Activity - Please write out the whole listing that follows exactly; the pictures stay out.

**********

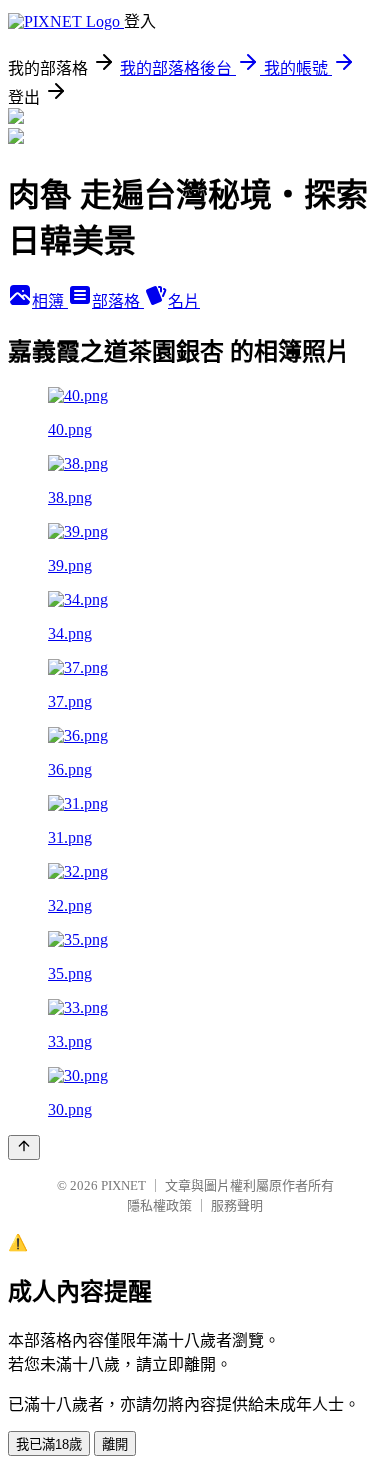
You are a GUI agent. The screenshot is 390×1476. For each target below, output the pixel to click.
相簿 (50, 301)
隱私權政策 (159, 1205)
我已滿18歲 (49, 1444)
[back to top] (24, 1147)
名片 (184, 301)
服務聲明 (237, 1205)
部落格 (118, 301)
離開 (115, 1444)
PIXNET (123, 1185)
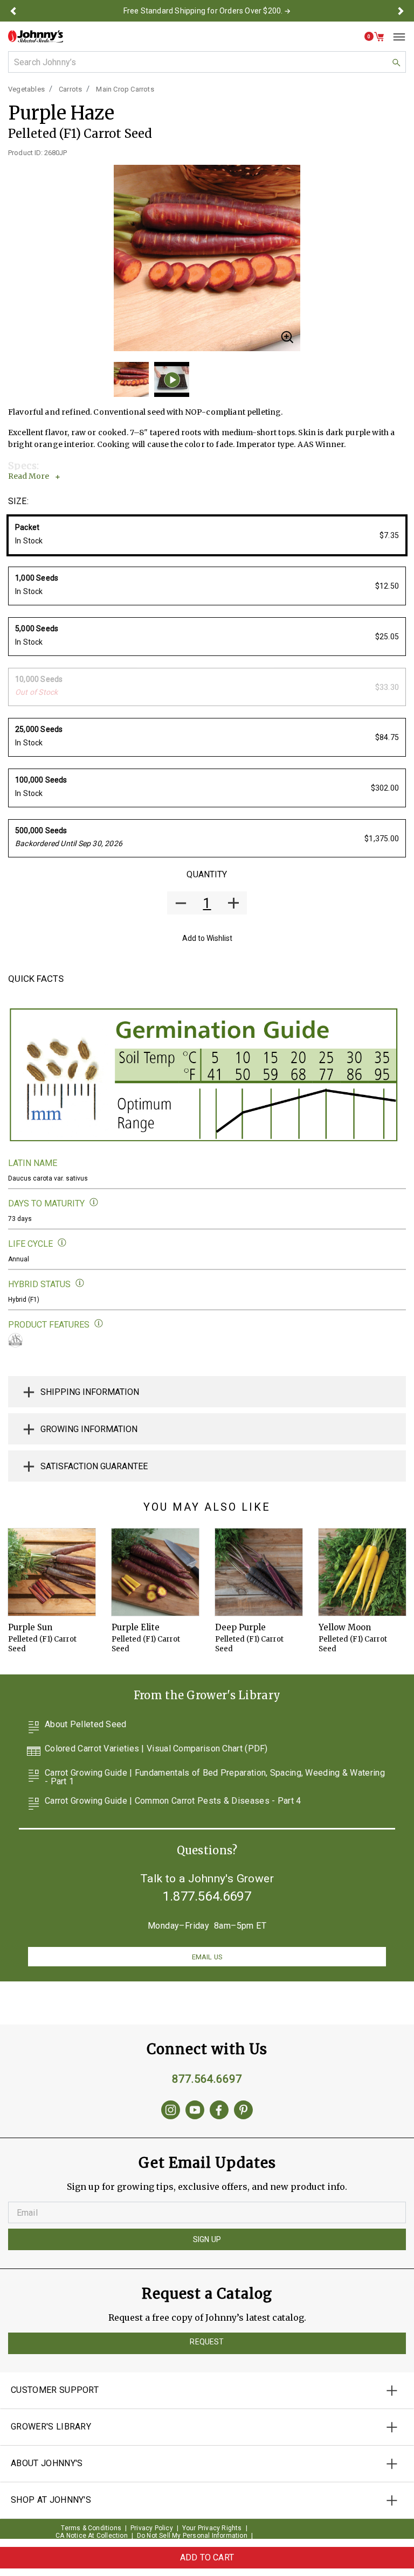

**********

The completed task -
You are a GUI agent. The screenshot is 390×1476. For each target below, output the pixel to click.
相簿 (50, 301)
隱私權政策 (159, 1205)
我已滿18歲 (49, 1444)
[back to top] (24, 1147)
名片 (184, 301)
服務聲明 (237, 1205)
部落格 (118, 301)
離開 (115, 1444)
PIXNET (123, 1185)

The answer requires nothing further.